BEGIN GIVEN TEXT

Thursday's Market Minute: 2021's Biggest Story Isn't Over Yet

The most important thing that happened in the U.S. stock market this year was the extreme wipeout in high-growth companies that began in February. The huge rally in the S&P 500 was, of course, impressive, but let’s be honest – what’s new about that? Apart from a few bouts of volatility, the past decade has been one steady ride up for index investors. What was unique this year was that the number of companies making new 52-week lows steadily rose alongside the records in the broad market.

From what I can tell, 2022 will bring further deterioration. The simplest reason for this is that many themes are still in clear technical downtrends. Look at ARK Invests flagship ARKK fund, which best embodies the experience of holding a basket of high-growth companies across industries that were very popular among traders the past two years. It’s in a clear technical downtrend, with little sign of emerging. What’s particularly interesting the past two months is how this fund has been trading in lockstep with airline stocks.

END GIVEN TEXT
BEGIN PROVIDED RECORDS

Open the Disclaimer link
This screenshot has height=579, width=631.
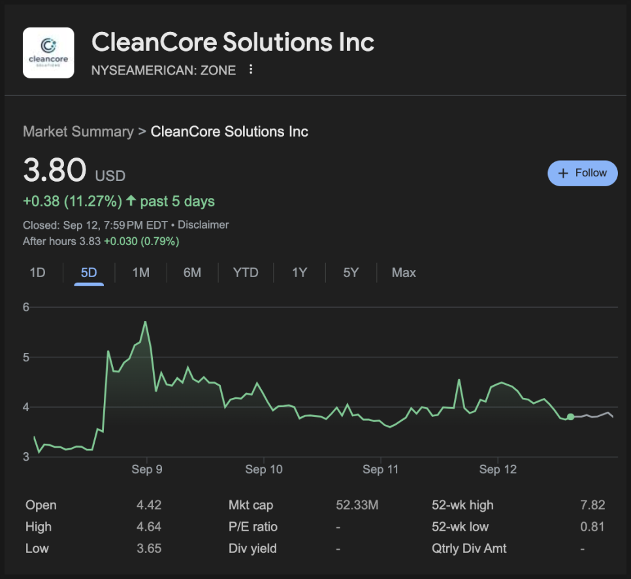point(203,225)
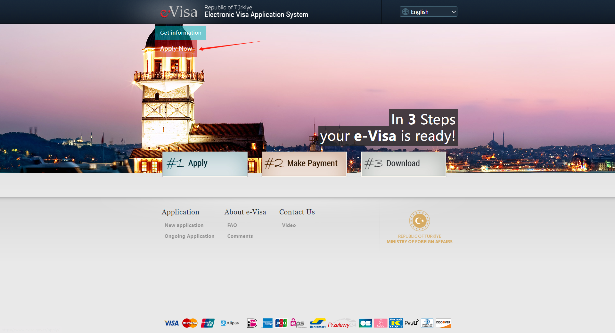
Task: Click the MasterCard payment logo
Action: (x=190, y=323)
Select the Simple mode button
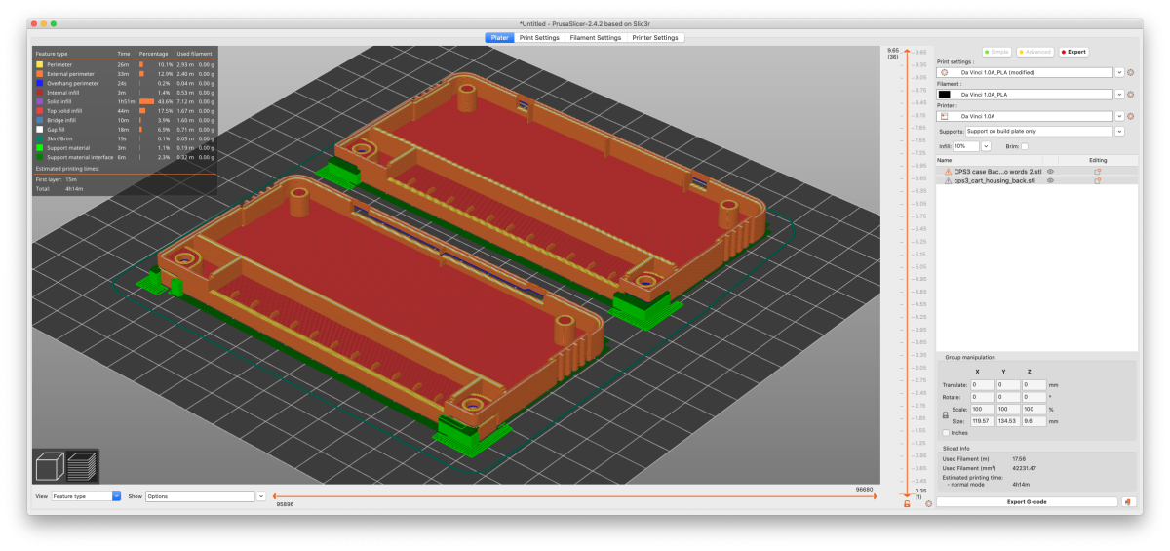 point(997,52)
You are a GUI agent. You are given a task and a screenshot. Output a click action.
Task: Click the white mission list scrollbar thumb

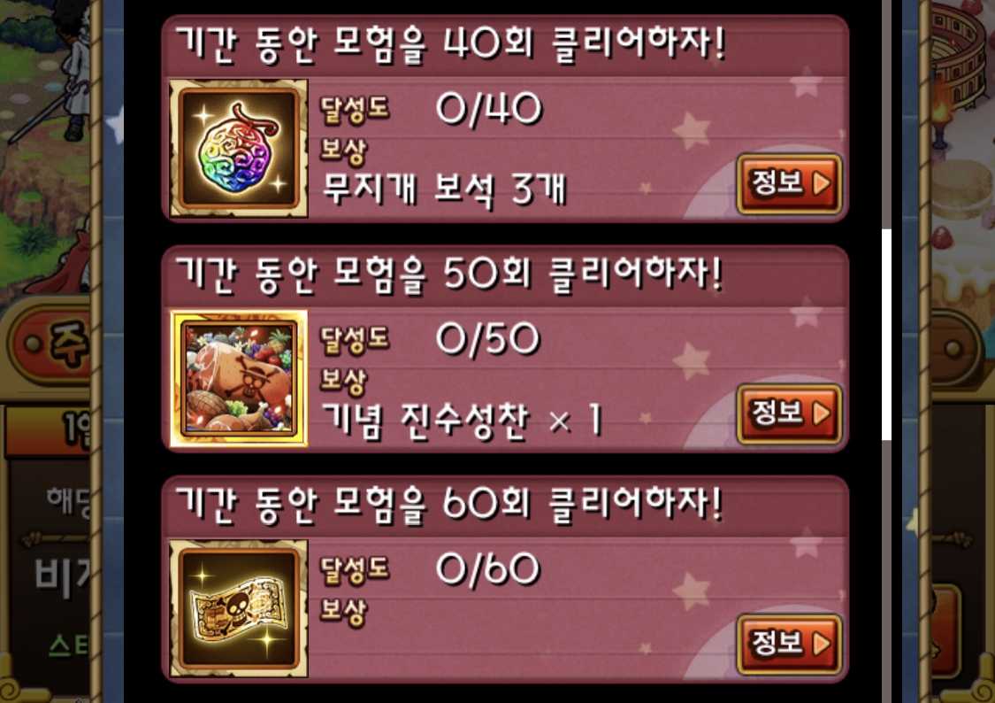point(886,334)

END PROVIDED RECORDS

Please retype the market commentary above in full, word for word.

» EXERCISE RESULT:
Thursday's Market Minute: 2021's Biggest Story Isn't Over Yet

The most important thing that happened in the U.S. stock market this year was the extreme wipeout in high-growth companies that began in February. The huge rally in the S&P 500 was, of course, impressive, but let’s be honest – what’s new about that? Apart from a few bouts of volatility, the past decade has been one steady ride up for index investors. What was unique this year was that the number of companies making new 52-week lows steadily rose alongside the records in the broad market.

From what I can tell, 2022 will bring further deterioration. The simplest reason for this is that many themes are still in clear technical downtrends. Look at ARK Invests flagship ARKK fund, which best embodies the experience of holding a basket of high-growth companies across industries that were very popular among traders the past two years. It’s in a clear technical downtrend, with little sign of emerging. What’s particularly interesting the past two months is how this fund has been trading in lockstep with airline stocks.